= What you should do =
Write the entries out again. Every character must match.
○ ○ ○
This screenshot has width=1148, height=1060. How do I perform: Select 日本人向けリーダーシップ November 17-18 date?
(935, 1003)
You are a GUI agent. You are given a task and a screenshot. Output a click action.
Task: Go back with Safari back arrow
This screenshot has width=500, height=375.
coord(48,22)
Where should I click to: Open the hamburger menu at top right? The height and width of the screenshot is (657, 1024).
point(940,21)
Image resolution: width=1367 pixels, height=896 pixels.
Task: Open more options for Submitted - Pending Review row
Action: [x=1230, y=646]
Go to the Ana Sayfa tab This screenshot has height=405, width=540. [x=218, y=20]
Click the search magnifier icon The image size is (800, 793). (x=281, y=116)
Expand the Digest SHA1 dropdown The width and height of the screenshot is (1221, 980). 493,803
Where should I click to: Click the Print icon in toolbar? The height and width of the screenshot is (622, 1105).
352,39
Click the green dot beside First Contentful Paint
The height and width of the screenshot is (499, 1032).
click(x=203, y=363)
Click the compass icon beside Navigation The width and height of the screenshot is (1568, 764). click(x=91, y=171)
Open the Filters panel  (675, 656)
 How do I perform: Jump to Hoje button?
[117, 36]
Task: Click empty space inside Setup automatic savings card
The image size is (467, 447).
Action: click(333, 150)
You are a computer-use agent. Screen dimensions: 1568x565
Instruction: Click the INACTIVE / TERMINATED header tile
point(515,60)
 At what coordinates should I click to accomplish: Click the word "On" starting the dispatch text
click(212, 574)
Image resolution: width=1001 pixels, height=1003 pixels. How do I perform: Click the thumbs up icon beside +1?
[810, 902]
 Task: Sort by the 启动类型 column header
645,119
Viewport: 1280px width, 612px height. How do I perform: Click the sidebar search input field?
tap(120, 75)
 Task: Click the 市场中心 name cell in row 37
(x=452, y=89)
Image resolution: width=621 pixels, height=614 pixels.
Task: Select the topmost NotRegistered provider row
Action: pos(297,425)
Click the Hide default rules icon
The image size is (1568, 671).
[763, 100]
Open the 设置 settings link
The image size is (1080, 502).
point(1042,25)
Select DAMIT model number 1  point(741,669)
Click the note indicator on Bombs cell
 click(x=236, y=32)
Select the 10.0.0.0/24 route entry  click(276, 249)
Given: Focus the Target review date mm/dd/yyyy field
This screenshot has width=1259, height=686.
○ ○ ○
= Worked solution =
This screenshot has width=1148, height=1060. How do I perform: Select 日本人向けリーダーシップ November 17-18 date?
(935, 1003)
You are a GUI agent. You are given a task and a screenshot. Output a click action.
Task: Go back with Safari back arrow
This screenshot has width=500, height=375.
coord(48,22)
Where should I click to: Open the hamburger menu at top right? The height and width of the screenshot is (657, 1024).
point(940,21)
Image resolution: width=1367 pixels, height=896 pixels.
Task: Open more options for Submitted - Pending Review row
Action: [x=1230, y=646]
Go to the Ana Sayfa tab This screenshot has height=405, width=540. [x=218, y=20]
Click the search magnifier icon The image size is (800, 793). (x=281, y=116)
Expand the Digest SHA1 dropdown The width and height of the screenshot is (1221, 980). 493,803
Where should I click to: Click the Print icon in toolbar? The height and width of the screenshot is (622, 1105).
352,39
Click the green dot beside First Contentful Paint
The height and width of the screenshot is (499, 1032).
click(x=203, y=363)
Click the compass icon beside Navigation The width and height of the screenshot is (1568, 764). click(x=91, y=171)
Open the Filters panel  (675, 656)
 How do I perform: Jump to Hoje button?
[117, 36]
Task: Click empty space inside Setup automatic savings card
The image size is (467, 447).
Action: click(333, 150)
You are a computer-use agent. Screen dimensions: 1568x565
Instruction: Click the INACTIVE / TERMINATED header tile
point(515,60)
 At what coordinates should I click to accomplish: Click the word "On" starting the dispatch text
click(212, 574)
Image resolution: width=1001 pixels, height=1003 pixels. How do I perform: Click the thumbs up icon beside +1?
[810, 902]
 Task: Sort by the 启动类型 column header
645,119
Viewport: 1280px width, 612px height. How do I perform: Click the sidebar search input field?
tap(120, 75)
 Task: Click the 市场中心 name cell in row 37
(x=452, y=89)
Image resolution: width=621 pixels, height=614 pixels.
Task: Select the topmost NotRegistered provider row
Action: pos(297,425)
Click the Hide default rules icon
The image size is (1568, 671).
[763, 100]
Open the 设置 settings link
The image size is (1080, 502).
point(1042,25)
Select DAMIT model number 1  point(741,669)
Click the note indicator on Bombs cell
 click(x=236, y=32)
Select the 10.0.0.0/24 route entry  click(276, 249)
Given: Focus the Target review date mm/dd/yyyy field
This screenshot has width=1259, height=686.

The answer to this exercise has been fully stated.